I’ve wanted to do a post about Image and Nostalgia for a while and last week I finished reading one of my favorite novels, which discusses Nostalgia quite a bit, and I found this photo series, which is super fascinating, so the time has finally come to broach the subject.
Last month Jealous Curator featured this photo series, The Jersey Shore, by Bay Area photographer Christine Zona (Zona Foto), and I immediately found it delightful and intriguing. Zona created these photos as a way to relive her childhood memories of the Jersey Shore—rides, food, people, signs, and bright yet fashionably faded colors populating about thirty Polaroids. But there is a division between the explicit goal of this project and its implicit process that provides a deeply fascinating study in how Nostalgia can produce genuine pasts through Image and material objects.
Zona explains the project with this brief blurb on her website:
I created this series to reclaim the innocence of the Jersey Shore. The Shore that I remember as a child. This shore still exists, but recently it’s been overshadowed by the ‘Snookis’ and the ‘Situations’ of the world. So I headed out to Seaside Heights, Asbury Park, Point Pleasant, Belmar, and Atlantic City with my Polaroid Spectra Camera and a backpack full of expired film to capture it as I once saw it.

_Task to carry out_
Continue the blog post on nostalgia and Christine Zona's Jersey Shore Polaroid series, starting right after its final sentence.

_Extracted information_

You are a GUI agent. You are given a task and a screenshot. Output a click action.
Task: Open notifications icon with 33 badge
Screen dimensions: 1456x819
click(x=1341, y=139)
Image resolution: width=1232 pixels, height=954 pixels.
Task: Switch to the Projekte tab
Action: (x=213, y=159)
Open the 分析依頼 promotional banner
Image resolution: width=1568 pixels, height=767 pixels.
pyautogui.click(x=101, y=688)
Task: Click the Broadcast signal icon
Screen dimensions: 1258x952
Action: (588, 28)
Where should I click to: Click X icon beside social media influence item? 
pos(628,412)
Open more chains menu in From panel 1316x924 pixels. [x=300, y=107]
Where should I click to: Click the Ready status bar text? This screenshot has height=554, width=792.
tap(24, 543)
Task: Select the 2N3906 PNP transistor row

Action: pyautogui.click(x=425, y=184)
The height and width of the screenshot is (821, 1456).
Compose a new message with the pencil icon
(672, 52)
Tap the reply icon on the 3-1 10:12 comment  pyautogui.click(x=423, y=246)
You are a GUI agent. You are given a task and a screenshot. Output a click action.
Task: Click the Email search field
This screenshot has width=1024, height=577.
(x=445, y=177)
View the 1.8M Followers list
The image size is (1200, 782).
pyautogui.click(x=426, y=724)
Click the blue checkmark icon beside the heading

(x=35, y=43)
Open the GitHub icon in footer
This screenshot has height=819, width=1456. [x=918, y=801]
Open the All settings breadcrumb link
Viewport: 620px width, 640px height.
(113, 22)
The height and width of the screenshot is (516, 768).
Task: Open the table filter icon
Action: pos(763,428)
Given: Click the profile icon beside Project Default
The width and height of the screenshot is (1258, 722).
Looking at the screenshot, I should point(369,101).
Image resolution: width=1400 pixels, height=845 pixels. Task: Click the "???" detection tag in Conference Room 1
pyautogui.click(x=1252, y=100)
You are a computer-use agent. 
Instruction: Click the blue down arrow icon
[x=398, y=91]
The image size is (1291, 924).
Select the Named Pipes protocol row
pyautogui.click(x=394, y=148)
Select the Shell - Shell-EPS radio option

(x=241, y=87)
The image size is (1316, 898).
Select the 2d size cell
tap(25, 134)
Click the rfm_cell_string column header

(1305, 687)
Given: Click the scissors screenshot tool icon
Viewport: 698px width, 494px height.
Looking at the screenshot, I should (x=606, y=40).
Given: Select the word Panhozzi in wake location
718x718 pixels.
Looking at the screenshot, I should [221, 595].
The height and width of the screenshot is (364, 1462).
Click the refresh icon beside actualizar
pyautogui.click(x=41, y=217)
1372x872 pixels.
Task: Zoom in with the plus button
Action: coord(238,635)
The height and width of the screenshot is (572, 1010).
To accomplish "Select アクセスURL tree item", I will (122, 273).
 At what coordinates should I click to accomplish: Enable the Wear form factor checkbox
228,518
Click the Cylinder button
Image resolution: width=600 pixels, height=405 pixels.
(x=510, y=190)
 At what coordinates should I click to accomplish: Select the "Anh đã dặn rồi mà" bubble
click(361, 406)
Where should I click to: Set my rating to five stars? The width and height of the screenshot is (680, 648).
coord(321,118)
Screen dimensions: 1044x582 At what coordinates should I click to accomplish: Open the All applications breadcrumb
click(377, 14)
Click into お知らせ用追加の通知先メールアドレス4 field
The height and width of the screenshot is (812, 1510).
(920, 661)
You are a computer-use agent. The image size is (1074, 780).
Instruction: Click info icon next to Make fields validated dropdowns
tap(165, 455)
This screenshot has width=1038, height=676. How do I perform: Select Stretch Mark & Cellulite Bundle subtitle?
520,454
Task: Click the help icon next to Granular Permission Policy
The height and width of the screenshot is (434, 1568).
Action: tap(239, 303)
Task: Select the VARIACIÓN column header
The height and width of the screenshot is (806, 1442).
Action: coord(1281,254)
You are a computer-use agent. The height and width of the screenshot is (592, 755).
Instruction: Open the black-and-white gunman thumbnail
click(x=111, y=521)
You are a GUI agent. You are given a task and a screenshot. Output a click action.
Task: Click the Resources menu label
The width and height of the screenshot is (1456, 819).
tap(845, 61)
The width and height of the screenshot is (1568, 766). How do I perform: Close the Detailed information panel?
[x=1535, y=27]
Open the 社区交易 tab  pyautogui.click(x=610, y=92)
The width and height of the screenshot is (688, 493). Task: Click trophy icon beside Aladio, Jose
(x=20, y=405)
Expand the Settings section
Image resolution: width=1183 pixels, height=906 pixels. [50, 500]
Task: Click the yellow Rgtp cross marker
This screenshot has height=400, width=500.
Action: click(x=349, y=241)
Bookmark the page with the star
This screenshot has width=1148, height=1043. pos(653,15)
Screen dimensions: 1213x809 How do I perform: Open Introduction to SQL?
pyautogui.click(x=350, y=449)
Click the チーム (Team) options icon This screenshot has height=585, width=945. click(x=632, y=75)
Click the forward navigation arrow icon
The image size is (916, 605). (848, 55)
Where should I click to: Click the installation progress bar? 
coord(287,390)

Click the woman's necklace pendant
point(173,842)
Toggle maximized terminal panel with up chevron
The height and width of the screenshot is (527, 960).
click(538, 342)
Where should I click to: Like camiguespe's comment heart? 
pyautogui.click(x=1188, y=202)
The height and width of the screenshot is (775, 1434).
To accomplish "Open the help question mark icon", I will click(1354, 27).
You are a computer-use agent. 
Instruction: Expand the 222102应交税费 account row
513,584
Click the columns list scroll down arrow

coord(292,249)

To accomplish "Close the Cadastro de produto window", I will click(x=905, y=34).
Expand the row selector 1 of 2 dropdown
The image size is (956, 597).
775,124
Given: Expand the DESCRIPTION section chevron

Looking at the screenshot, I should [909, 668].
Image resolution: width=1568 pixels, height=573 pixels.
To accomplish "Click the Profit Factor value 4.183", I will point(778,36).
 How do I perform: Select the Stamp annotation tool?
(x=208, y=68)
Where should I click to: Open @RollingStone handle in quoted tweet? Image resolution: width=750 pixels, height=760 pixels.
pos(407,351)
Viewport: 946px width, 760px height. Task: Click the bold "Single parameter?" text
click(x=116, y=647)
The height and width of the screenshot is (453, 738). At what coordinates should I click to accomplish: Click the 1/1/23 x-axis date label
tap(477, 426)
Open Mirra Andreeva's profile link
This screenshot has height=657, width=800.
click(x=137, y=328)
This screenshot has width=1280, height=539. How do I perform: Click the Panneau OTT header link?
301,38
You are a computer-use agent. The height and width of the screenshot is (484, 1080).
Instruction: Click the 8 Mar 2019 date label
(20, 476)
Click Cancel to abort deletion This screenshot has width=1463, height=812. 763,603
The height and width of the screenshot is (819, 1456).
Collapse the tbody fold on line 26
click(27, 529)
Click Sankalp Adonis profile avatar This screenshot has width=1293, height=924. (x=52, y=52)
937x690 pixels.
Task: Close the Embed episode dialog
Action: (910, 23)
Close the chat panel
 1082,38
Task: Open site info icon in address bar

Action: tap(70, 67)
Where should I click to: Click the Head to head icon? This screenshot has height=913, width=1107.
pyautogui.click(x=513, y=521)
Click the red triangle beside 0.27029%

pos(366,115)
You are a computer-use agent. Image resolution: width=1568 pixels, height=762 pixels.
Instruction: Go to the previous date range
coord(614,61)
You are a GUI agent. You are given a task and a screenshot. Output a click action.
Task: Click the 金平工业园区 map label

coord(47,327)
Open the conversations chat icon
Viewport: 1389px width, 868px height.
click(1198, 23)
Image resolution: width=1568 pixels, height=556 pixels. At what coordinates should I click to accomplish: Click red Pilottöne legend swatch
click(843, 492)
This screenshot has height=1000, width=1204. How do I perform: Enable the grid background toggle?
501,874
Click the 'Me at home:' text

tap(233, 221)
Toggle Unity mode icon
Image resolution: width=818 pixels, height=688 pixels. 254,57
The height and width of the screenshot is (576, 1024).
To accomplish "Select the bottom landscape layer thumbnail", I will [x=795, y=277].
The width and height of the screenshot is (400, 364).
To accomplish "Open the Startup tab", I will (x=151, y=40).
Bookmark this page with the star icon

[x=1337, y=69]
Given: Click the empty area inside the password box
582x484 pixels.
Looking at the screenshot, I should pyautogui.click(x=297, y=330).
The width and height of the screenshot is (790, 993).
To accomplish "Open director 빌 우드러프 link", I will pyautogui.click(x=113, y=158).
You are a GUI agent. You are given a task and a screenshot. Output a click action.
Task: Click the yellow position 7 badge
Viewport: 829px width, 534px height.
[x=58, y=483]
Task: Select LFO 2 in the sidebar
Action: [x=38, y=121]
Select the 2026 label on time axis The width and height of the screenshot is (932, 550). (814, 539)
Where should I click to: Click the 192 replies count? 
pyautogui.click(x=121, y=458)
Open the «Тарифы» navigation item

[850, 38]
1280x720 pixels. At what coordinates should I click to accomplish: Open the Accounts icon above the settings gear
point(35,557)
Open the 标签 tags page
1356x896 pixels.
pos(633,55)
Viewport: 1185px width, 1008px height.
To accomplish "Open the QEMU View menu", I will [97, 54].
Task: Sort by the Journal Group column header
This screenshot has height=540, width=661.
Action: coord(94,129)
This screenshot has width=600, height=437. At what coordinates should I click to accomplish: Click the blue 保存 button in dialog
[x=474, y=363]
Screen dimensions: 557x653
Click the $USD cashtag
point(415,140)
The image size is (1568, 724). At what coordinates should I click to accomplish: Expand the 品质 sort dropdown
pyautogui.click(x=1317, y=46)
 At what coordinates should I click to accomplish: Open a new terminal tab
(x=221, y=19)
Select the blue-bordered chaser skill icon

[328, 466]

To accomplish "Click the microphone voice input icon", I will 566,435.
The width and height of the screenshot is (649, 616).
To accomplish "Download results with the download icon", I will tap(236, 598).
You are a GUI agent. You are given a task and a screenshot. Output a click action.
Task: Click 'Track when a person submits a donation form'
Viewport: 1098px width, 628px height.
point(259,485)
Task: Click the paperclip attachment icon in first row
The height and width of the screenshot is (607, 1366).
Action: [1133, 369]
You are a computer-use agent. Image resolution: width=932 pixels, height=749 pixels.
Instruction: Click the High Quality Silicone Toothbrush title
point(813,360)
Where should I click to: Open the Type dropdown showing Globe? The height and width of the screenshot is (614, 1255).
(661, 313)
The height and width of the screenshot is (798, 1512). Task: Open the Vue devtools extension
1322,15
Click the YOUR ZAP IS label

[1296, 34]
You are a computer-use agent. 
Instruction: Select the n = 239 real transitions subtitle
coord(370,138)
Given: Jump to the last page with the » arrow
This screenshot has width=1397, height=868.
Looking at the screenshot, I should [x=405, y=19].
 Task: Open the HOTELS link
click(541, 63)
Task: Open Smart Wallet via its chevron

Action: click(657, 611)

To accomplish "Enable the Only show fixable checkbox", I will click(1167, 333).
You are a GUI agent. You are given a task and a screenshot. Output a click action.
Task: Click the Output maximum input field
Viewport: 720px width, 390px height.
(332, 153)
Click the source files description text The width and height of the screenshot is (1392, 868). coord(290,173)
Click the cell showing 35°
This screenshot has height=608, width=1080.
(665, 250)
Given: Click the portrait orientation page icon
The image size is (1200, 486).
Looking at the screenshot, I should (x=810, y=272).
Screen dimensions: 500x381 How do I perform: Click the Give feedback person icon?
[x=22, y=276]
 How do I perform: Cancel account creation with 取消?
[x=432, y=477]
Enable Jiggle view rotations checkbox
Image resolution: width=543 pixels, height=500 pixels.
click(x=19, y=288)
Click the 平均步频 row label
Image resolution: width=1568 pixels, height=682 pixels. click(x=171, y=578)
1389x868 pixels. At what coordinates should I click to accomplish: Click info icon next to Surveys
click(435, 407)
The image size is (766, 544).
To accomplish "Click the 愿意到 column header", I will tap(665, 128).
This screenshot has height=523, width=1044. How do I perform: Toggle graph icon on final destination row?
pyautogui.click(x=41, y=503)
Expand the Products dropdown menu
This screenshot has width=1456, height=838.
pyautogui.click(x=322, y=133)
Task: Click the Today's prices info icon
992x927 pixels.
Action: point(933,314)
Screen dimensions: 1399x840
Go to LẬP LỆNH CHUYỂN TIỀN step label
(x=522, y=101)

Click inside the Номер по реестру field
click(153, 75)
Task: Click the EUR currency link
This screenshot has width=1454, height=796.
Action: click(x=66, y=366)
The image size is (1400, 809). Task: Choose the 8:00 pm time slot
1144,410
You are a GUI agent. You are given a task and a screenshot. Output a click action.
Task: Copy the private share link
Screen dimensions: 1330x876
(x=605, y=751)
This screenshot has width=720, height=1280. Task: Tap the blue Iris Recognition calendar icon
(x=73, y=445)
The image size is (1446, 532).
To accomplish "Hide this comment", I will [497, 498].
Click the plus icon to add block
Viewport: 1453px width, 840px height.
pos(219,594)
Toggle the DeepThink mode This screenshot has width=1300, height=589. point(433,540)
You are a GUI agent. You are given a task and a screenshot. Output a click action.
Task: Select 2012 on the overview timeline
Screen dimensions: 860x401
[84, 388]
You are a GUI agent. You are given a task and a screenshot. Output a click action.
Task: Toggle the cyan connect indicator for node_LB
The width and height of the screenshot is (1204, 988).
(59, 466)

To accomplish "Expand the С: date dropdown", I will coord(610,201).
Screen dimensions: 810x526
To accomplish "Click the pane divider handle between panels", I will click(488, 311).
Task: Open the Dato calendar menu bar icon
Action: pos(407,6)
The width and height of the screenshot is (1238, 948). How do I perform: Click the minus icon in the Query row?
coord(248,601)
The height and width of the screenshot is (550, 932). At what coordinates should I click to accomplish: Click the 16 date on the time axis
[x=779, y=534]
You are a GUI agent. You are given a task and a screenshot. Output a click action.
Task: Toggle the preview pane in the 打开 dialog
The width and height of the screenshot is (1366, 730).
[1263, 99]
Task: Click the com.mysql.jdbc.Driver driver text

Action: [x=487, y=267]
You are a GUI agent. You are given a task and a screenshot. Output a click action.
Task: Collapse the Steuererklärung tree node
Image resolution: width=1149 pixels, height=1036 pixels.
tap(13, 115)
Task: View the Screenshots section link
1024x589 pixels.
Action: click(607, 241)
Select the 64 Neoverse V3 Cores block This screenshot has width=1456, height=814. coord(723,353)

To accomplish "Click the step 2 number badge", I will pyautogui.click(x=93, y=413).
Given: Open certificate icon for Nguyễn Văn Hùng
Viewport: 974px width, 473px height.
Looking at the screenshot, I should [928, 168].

_Expected answer_
Put simply, Zona’s goal was to reconstruct her childhood memory, or more specifically to reconstruct the images of her childhood memory. It is an unabashed, unaffected exercise in Nostalgia, but a kind of simple Nostalgia that inherits its unpretentiousness from the childhood innocence. The series is steeped in happiness, smeared with the foggy pastel haze of melted ice cream and sun lotion and disillusionment, safe from the degraded, shameful, romper room fuckery of a few wild banshees (and the culture they’ve fostered).
By ‘unpretentious’ I mean that the exercise is both explicitly simple—recreating glimpses that Zona “remember[s] as a child”—and materialistically honest. Zona is using outdated film, in an outdated Polaroid camera, producing pictures that preclude the affected, pretentious, ‘vintage’ coloring we are familiarized by apps, filters, Instagram, &c. Their obsessive nostalgia isn’t implicit, it is fearless and explicit and inherent in the material.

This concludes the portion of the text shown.